--- Problem statement ---
Rewrite every line of the data below, changing "Locate" to "Find" and keeping everything else the same. Omit the pictures from your answer.

--- Extracted material ---
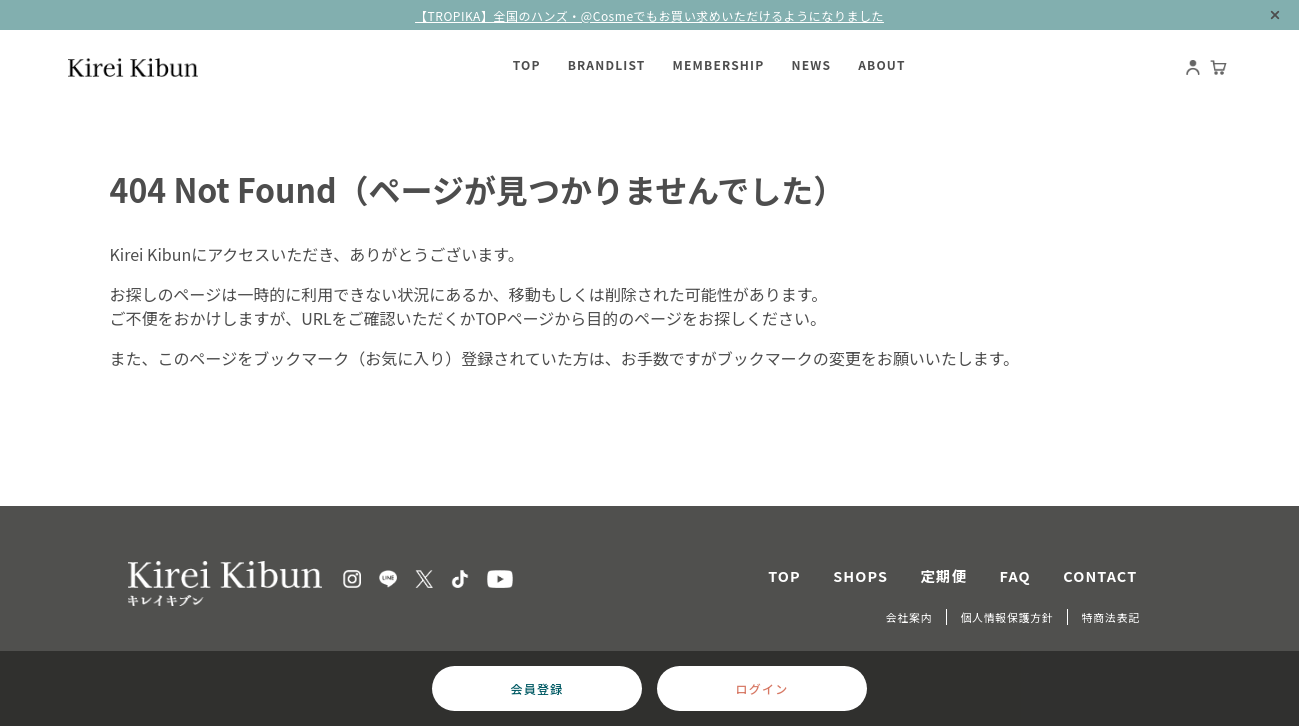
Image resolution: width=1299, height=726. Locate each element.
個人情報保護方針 (1006, 617)
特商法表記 (1111, 617)
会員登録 (537, 688)
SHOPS (860, 575)
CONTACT (1100, 575)
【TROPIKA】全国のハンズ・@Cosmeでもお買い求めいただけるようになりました (649, 15)
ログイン (762, 688)
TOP (784, 575)
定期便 (944, 575)
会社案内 (909, 617)
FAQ (1015, 575)
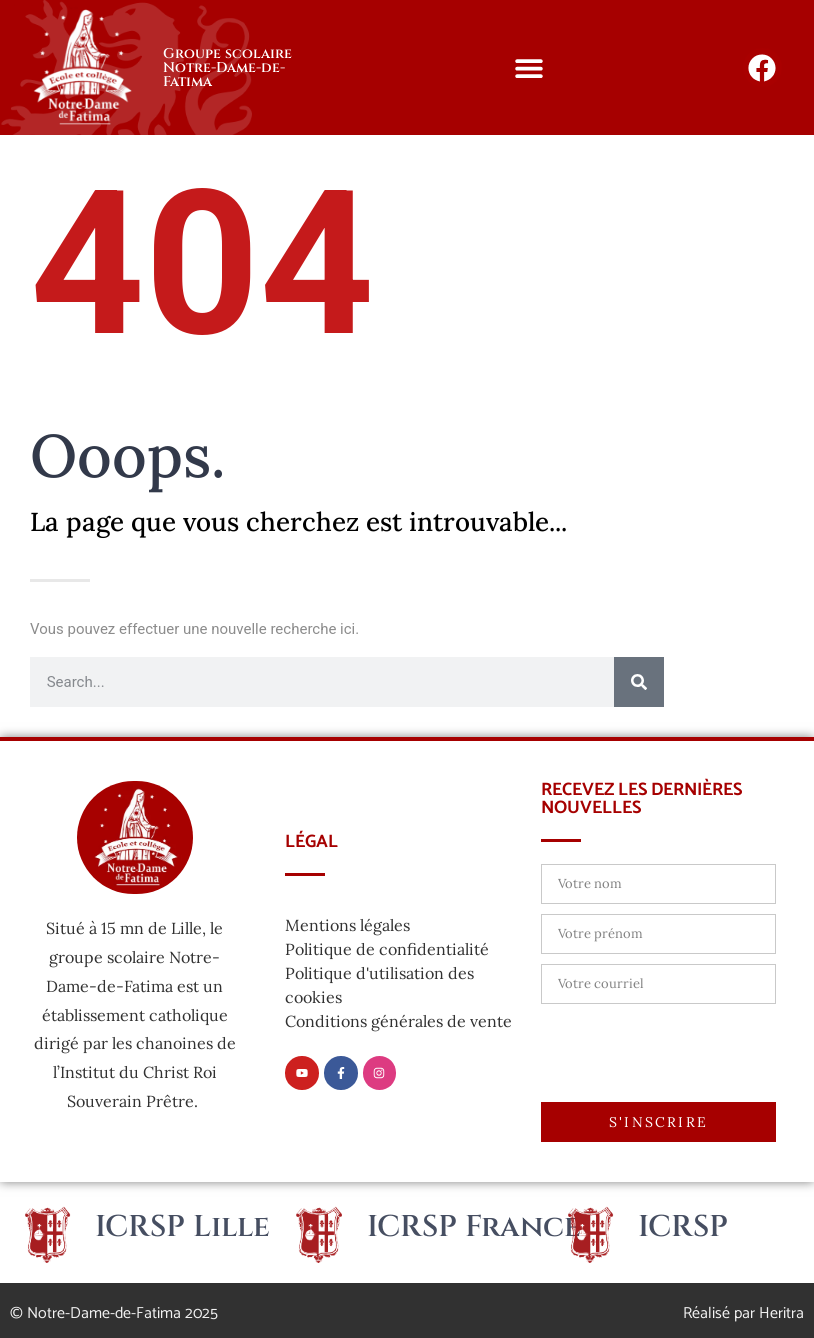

--- Solution ---
Image resolution: width=1299, height=726. Find each element.
個人情報保護方針 (1006, 617)
特商法表記 (1111, 617)
会員登録 (537, 688)
SHOPS (860, 575)
CONTACT (1100, 575)
【TROPIKA】全国のハンズ・@Cosmeでもお買い求めいただけるようになりました (649, 15)
ログイン (762, 688)
TOP (784, 575)
定期便 (944, 575)
会社案内 (909, 617)
FAQ (1015, 575)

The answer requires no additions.